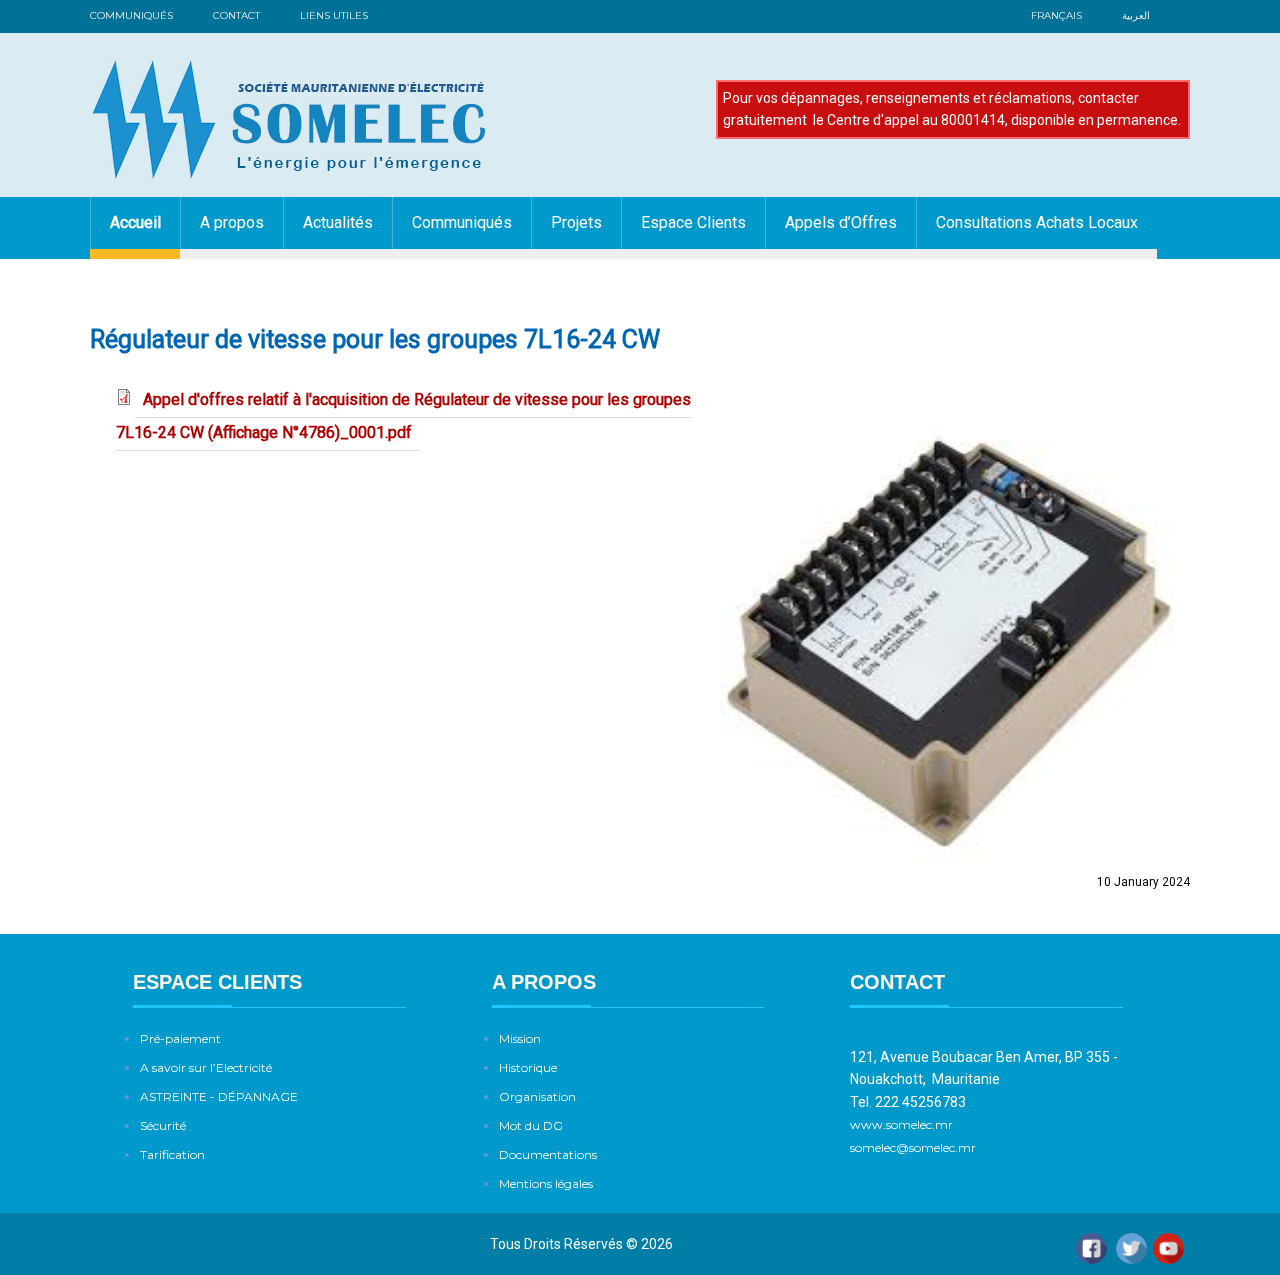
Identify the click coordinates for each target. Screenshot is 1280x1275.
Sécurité (163, 1125)
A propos (232, 222)
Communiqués (131, 15)
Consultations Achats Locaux (1037, 222)
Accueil (135, 222)
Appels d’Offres (841, 222)
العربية (1136, 15)
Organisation (537, 1096)
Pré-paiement (180, 1038)
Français (1056, 15)
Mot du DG (531, 1125)
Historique (528, 1067)
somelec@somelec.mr (913, 1147)
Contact (236, 15)
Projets (576, 222)
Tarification (172, 1154)
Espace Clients (693, 222)
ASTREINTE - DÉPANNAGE (219, 1096)
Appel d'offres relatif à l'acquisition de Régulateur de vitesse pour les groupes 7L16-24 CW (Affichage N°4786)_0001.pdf (403, 416)
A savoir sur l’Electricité (206, 1067)
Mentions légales (546, 1183)
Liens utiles (334, 15)
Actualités (338, 222)
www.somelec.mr (903, 1124)
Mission (520, 1038)
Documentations (548, 1154)
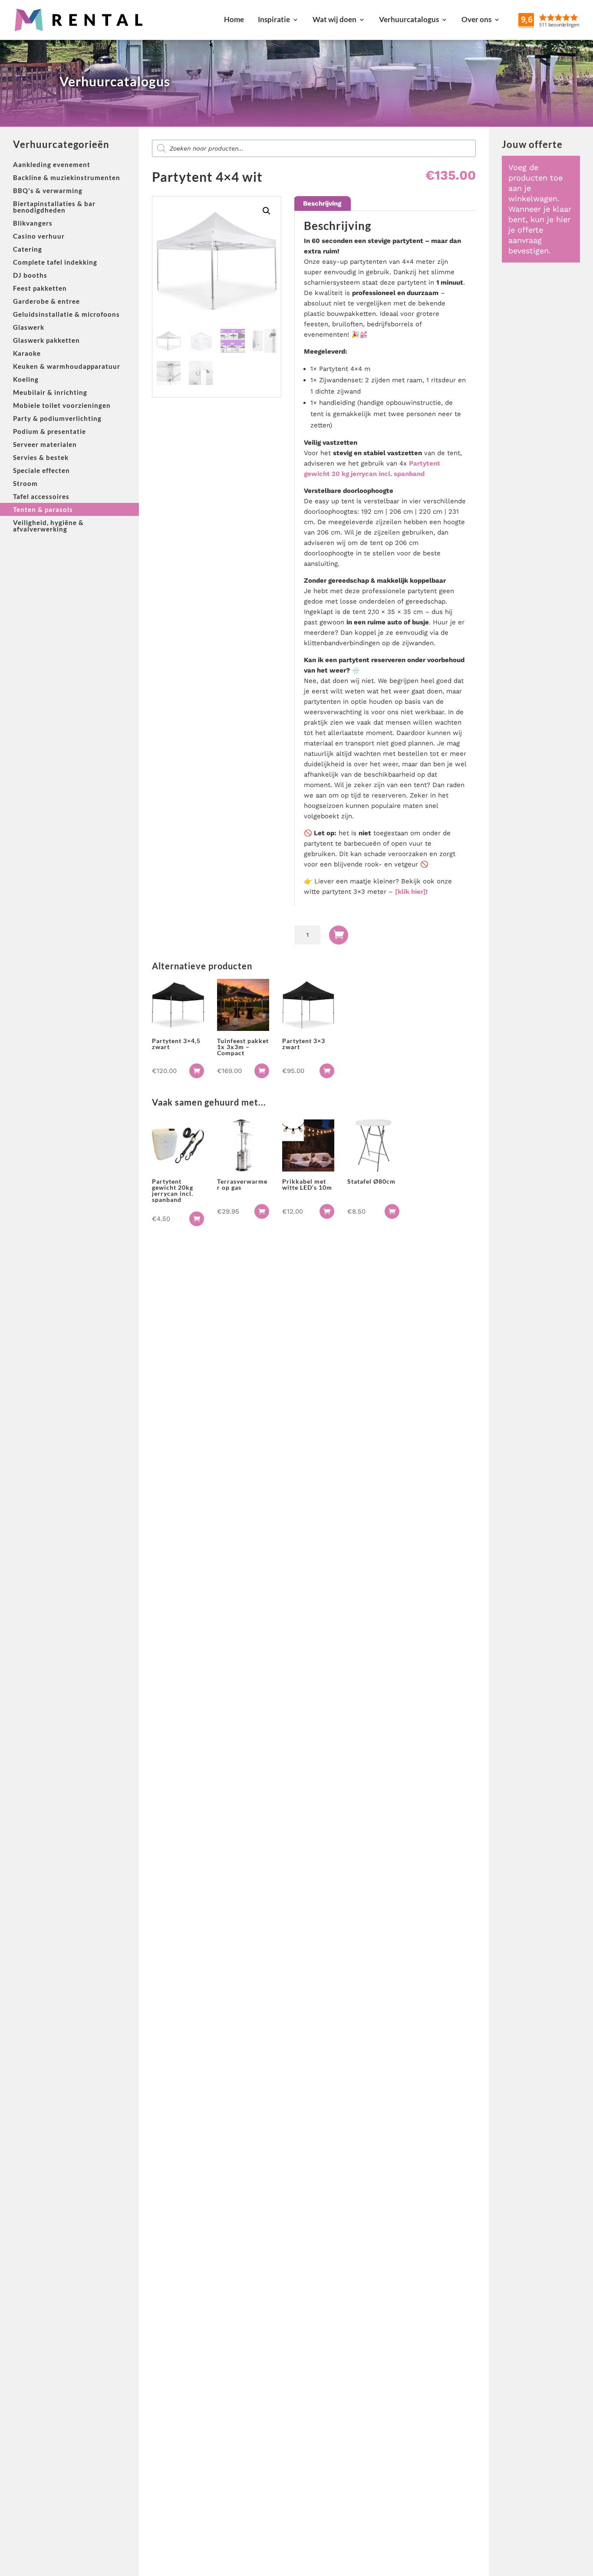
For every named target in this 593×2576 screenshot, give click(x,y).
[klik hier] (410, 892)
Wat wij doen (334, 19)
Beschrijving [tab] (322, 203)
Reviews (569, 19)
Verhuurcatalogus (409, 19)
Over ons (476, 19)
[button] (266, 211)
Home (234, 19)
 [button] (196, 1070)
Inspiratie (274, 19)
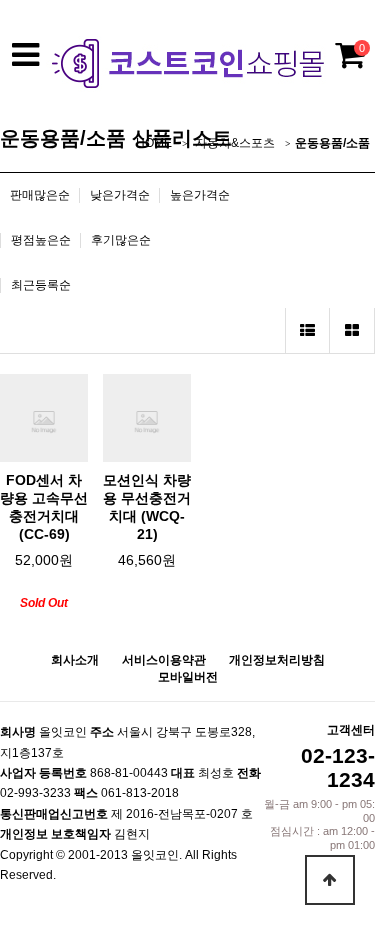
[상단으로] (330, 880)
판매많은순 (40, 195)
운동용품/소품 (332, 143)
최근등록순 (41, 285)
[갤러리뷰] (352, 330)
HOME (154, 143)
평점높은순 (41, 240)
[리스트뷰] (307, 330)
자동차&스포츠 (235, 143)
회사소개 (75, 660)
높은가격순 (200, 195)
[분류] (25, 55)
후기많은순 (121, 240)
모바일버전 (188, 677)
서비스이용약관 (164, 660)
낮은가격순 (120, 195)
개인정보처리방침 (277, 660)
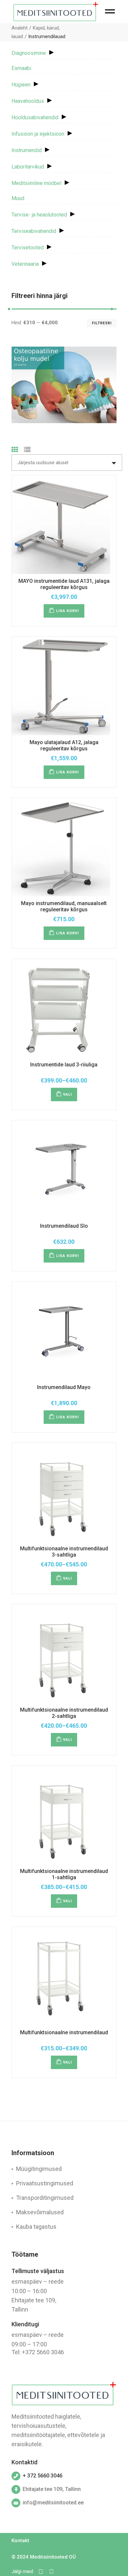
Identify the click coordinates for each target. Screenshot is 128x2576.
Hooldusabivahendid (34, 117)
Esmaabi (21, 68)
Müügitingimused (39, 2168)
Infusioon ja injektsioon (37, 134)
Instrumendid (26, 150)
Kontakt (20, 2540)
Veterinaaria (25, 264)
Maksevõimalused (40, 2212)
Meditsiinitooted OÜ (53, 2557)
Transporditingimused (45, 2197)
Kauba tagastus (36, 2226)
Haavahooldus (27, 101)
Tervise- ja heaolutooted (39, 215)
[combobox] (66, 462)
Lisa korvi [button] (67, 611)
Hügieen (21, 84)
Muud (17, 198)
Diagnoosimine (28, 53)
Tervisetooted (27, 247)
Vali (67, 1094)
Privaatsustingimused (44, 2183)
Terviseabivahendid (33, 231)
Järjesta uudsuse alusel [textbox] (42, 463)
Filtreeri (102, 323)
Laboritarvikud (27, 167)
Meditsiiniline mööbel (36, 183)
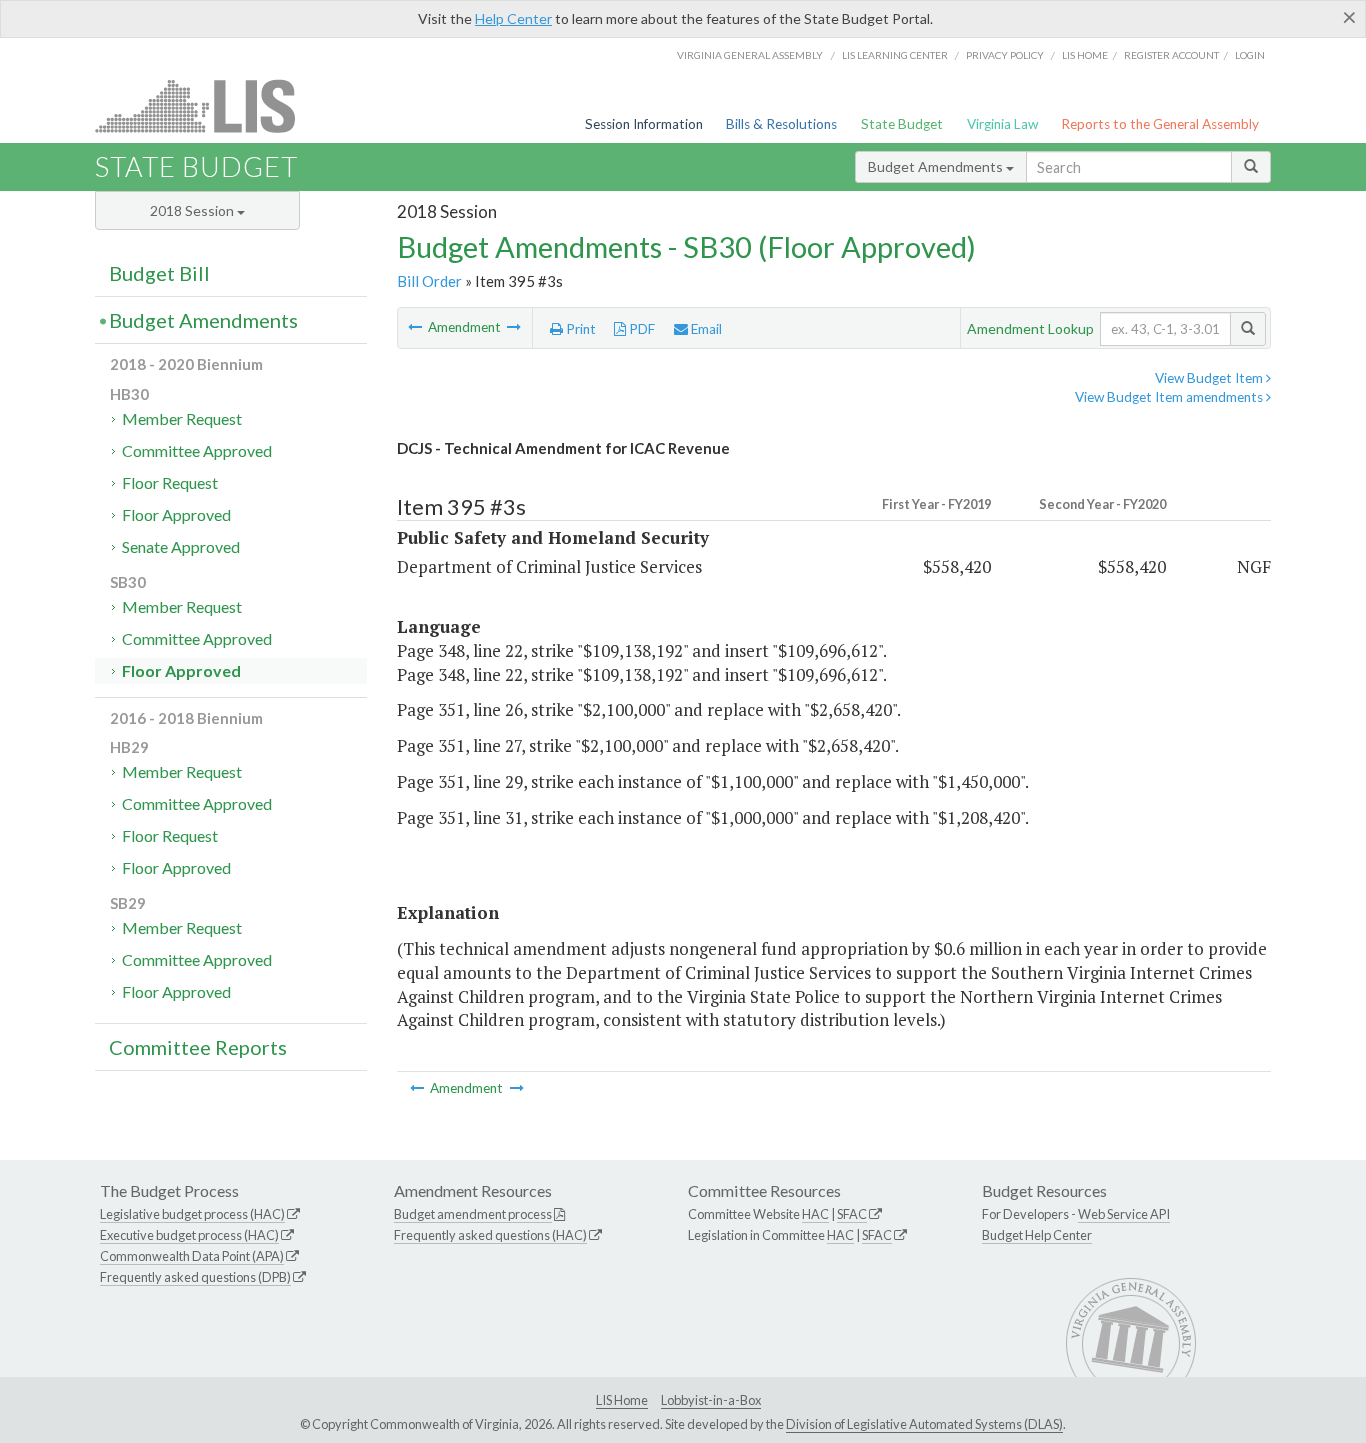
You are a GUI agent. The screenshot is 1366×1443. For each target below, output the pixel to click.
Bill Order (429, 281)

Problem to work on - Could you return exactly the stretch of the data above that starts at the line with "Kontakt (20, 2540)" and ends at the line with "Diagnoosimine (28, 53)", both lines included?

Problem solution -
Kontakt (20, 2540)
Veterinaaria (25, 264)
Maksevõimalused (40, 2212)
Meditsiinitooted OÜ (53, 2557)
Transporditingimused (45, 2197)
Kauba tagastus (36, 2226)
Haavahooldus (27, 101)
Tervise- ja heaolutooted (39, 215)
[combobox] (66, 462)
Lisa korvi [button] (67, 611)
Hügieen (21, 84)
Muud (17, 198)
Diagnoosimine (28, 53)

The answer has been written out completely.